OVERSHOOTING TEMPERATURE TARGET WOULD BE 'FRIGHTENING'
China did not appear to have "fully embraced" the global goal agreed
at a U.N. summit in France in 2015 of limiting global warming to 1.5
degrees Celsius (2.7 degrees Fahrenheit), Kerry said.
"It has embraced the U.N. Paris terminology, which is ... well below
2 degrees, and leaves up for grabs what that might mean," Kerry said
of China. "To me, there is certainly no way that 'well below 2' is
1.9 or 1.8 or 1.7."
Kerry said the ability to actually achieve that target, however, was
"on the borderline right now."
"Some scientists would tell you we've already blown past it. Others
will suggest ... we may shoot past it, but come back to it because
of the technologies and other capacities we have to deploy clean
energy," Kerry said.
Overshooting is a "frightening prospect," Kerry said, given the
irreversible effects of passing a tipping point, like the melting of
polar ice caps.
As such, the next global climate conference, COP28, scheduled for
Nov. 30 to Dec. 10 in the United Arab Emirates, is "critical" and
the most important since 2015, Kerry said.

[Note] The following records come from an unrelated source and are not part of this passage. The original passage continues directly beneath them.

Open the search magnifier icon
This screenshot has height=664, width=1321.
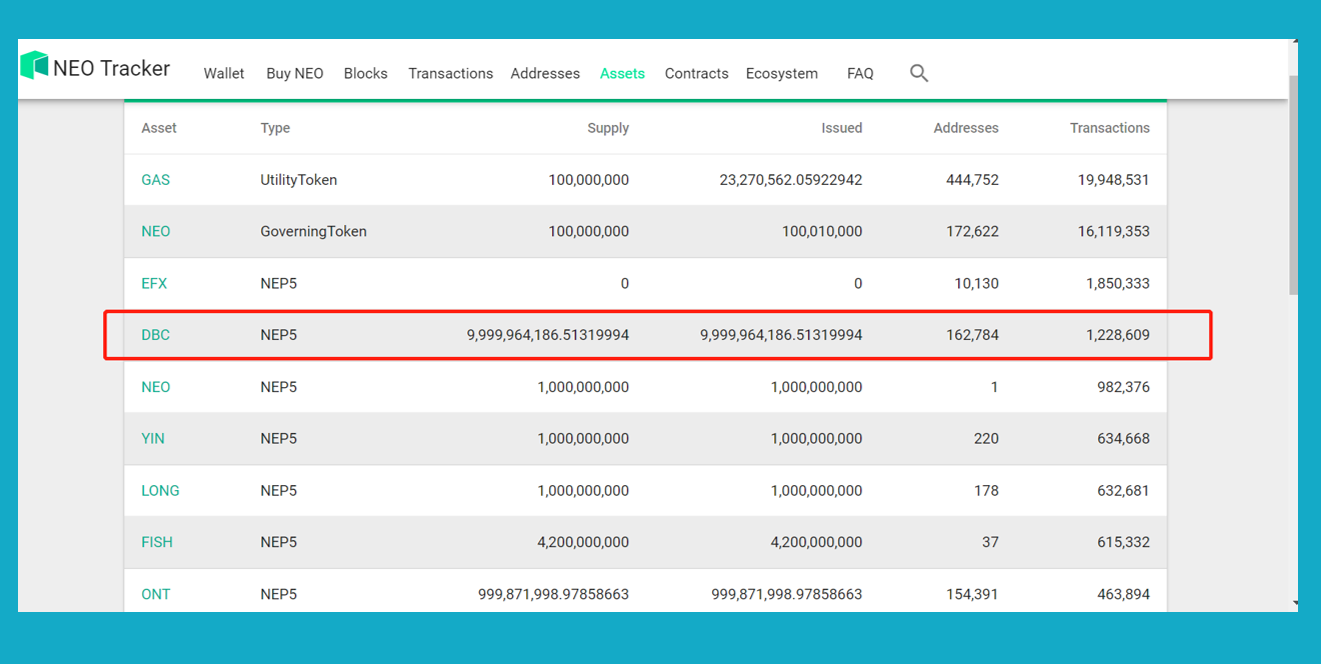point(919,73)
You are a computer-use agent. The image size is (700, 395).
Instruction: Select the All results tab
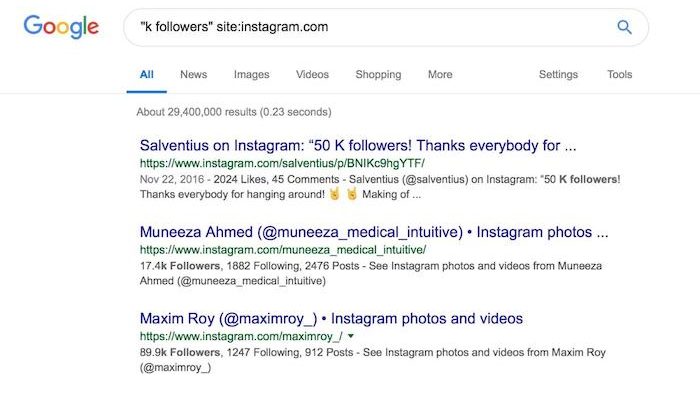[146, 75]
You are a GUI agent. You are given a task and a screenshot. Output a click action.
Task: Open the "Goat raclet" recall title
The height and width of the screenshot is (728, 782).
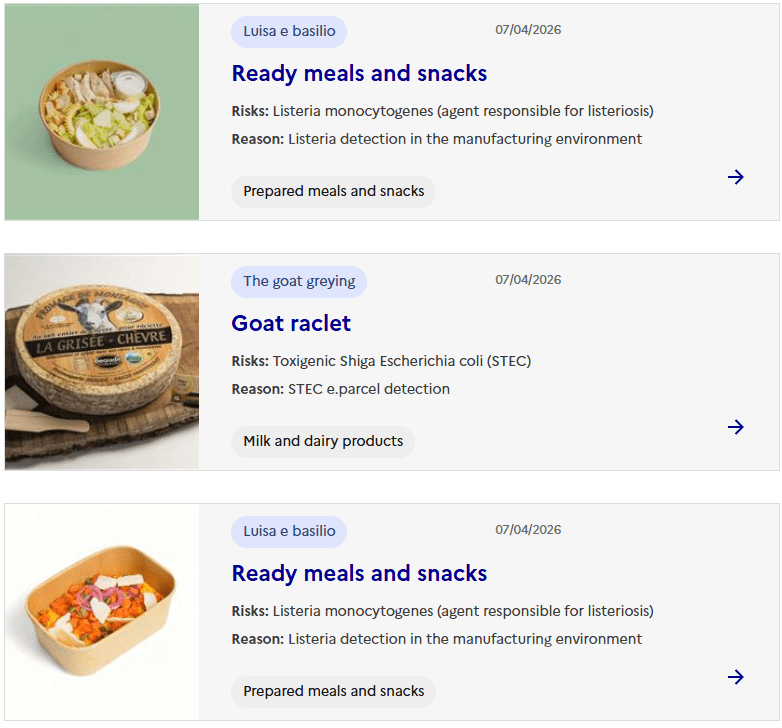click(x=291, y=323)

The COP28 president Sultan al-Jaber has faced criticism for also
being the head of the UAE's state oil giant, but Kerry said the COP
offers "an opportunity for us to bring people to the table who
haven't been part of the process."
Kerry said he supports Germany's proposal at the Petersberg Climate
Dialogue to set a goal at COP28 to triple renewable energy by 2030,
noting Europe's largest economy was a trend-setter in this regard.
(Reporting by Alexander Ratz, Sarah Marsh and Valerie Volcovici;
Additional Reporting by Michael Martina and Kate Abnett; Editing by
Will Dunham)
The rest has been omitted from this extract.